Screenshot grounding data
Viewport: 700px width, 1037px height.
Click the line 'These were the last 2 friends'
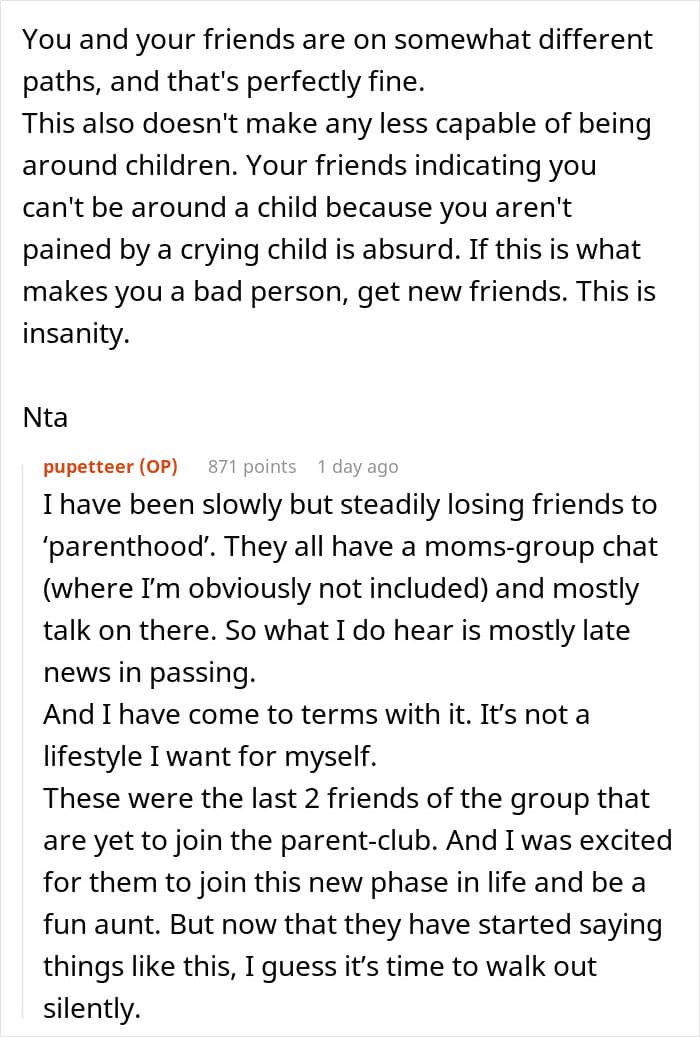[346, 798]
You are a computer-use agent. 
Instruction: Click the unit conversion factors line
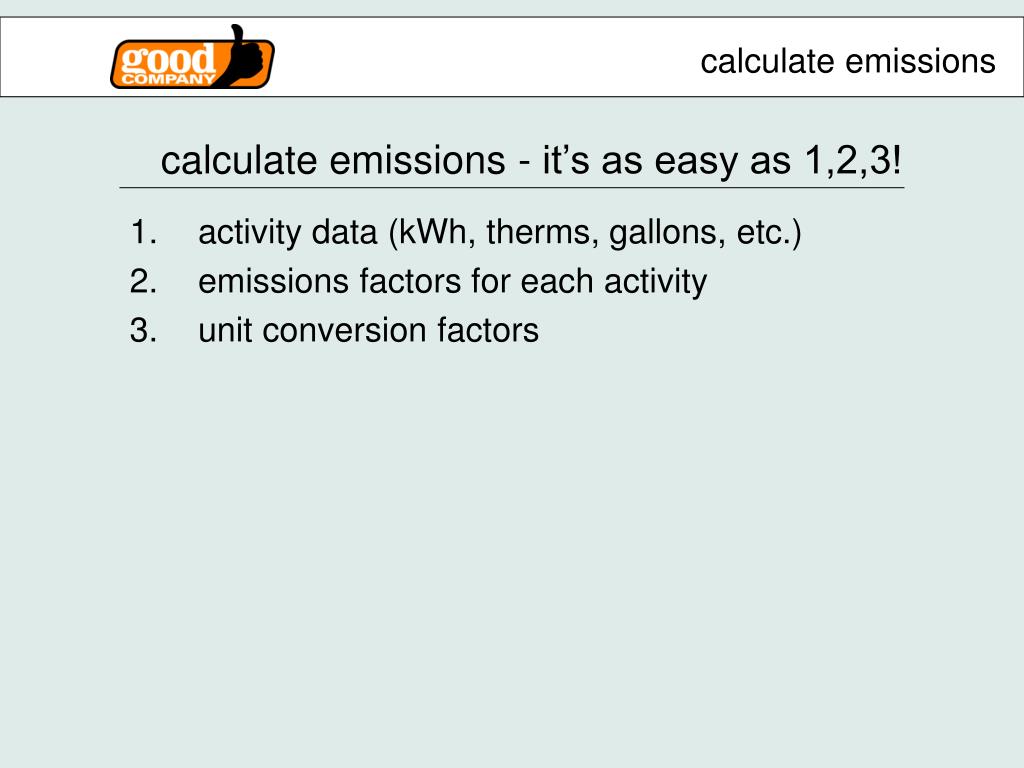click(x=368, y=330)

## What to work on:
Skip every picture. Repeat word for word the lines from the line holding "You are a computer-use agent." through the end of the entries above.

## Answer for the task:
You are a computer-use agent. 
Instruction: Click the unit conversion factors line
click(x=368, y=330)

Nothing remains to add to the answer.